**WORK TO COMPLETE**
The response should contain all of the data below, reproduced exactly, and no pictures.

::::

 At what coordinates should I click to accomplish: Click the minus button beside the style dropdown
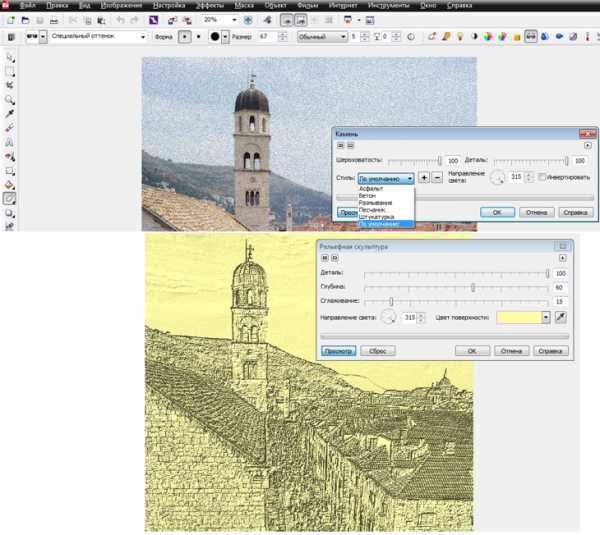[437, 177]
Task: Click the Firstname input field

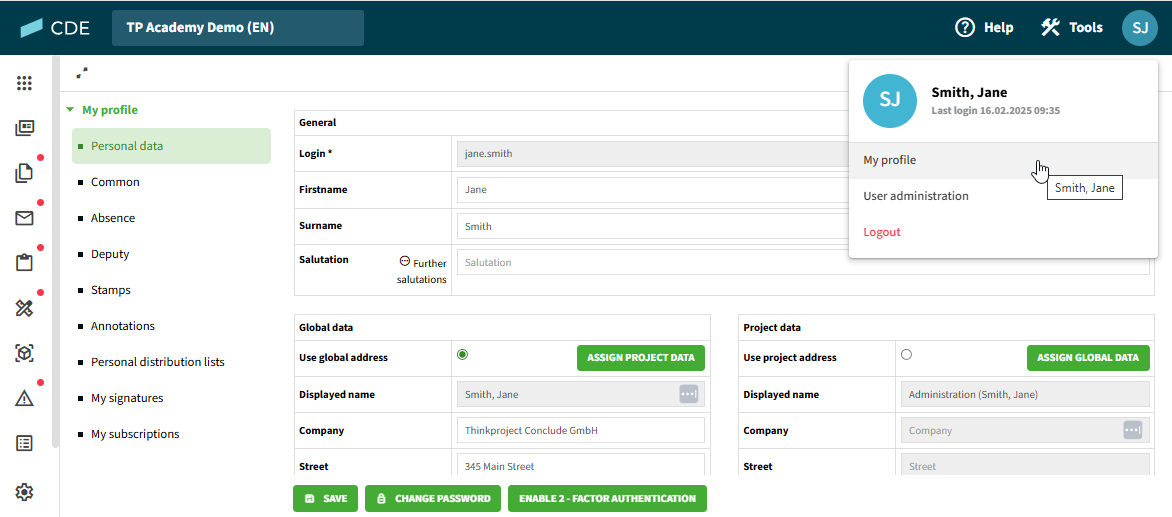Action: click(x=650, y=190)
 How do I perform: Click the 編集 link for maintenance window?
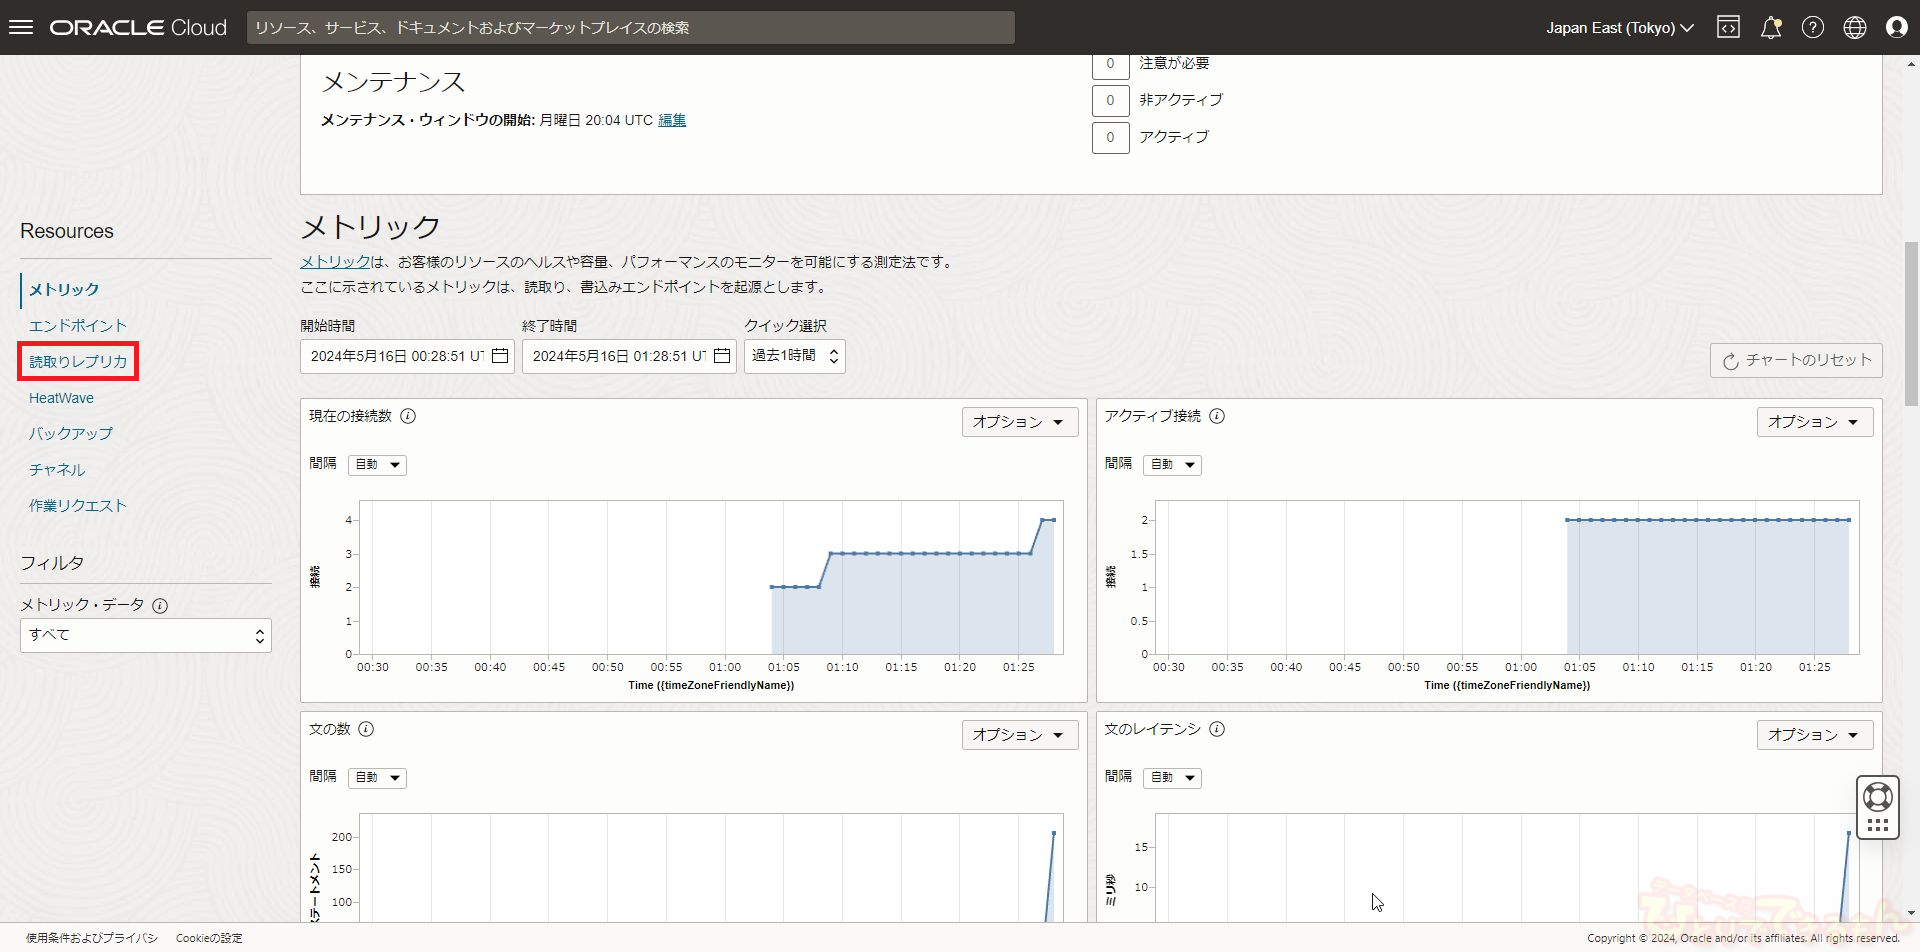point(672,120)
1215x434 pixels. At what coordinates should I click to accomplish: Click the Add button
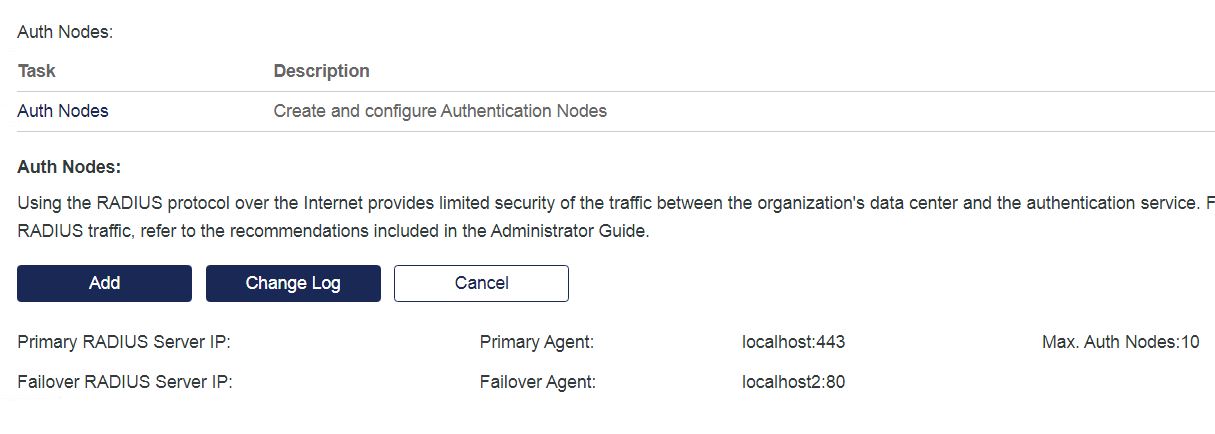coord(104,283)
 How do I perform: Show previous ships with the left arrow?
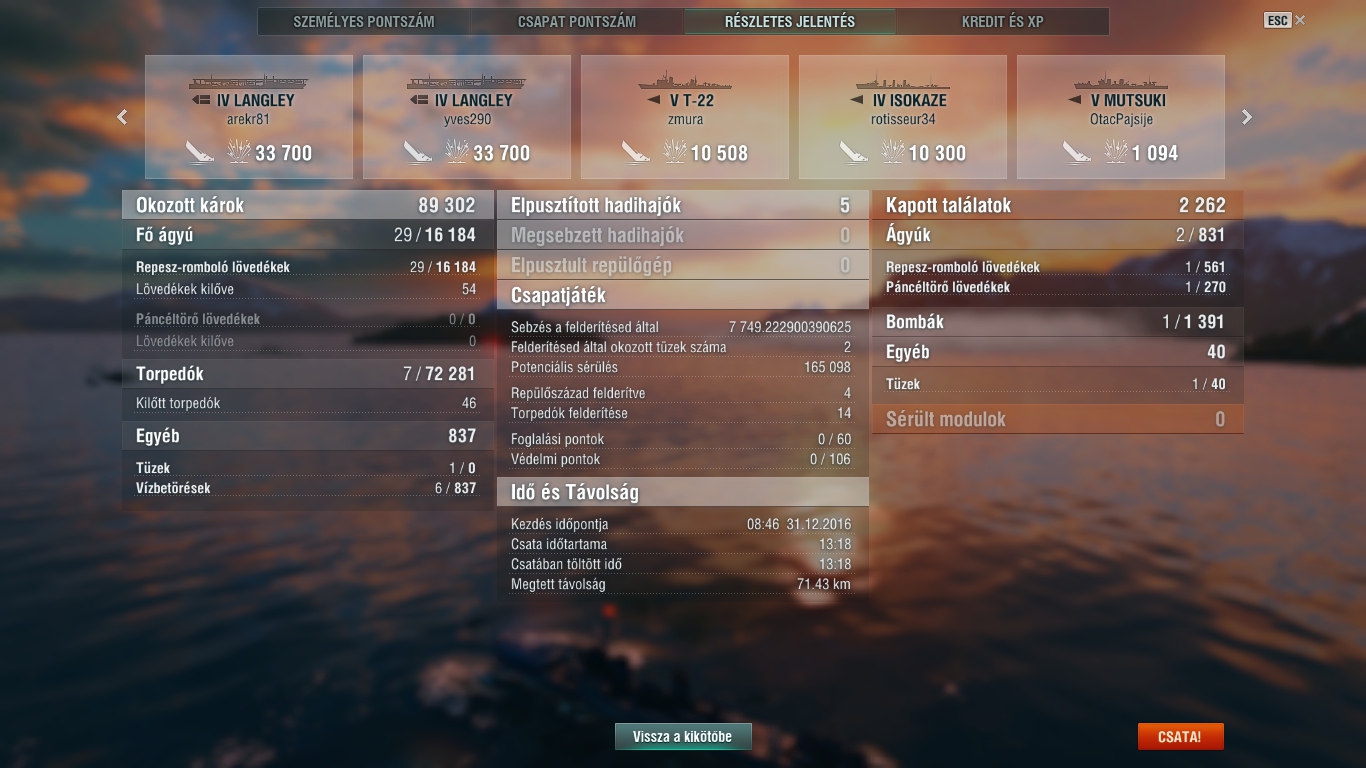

::::

**TASK OUTPUT**
 At what coordinates should I click to accomplish: Click the minus button beside the style dropdown
[437, 177]
Task: Click the Firstname input field

Action: click(x=650, y=190)
 How do I perform: Click the 編集 link for maintenance window?
point(672,120)
1215x434 pixels. At what coordinates should I click to accomplish: Click the Add button
coord(104,283)
 How do I perform: Show previous ships with the left arrow?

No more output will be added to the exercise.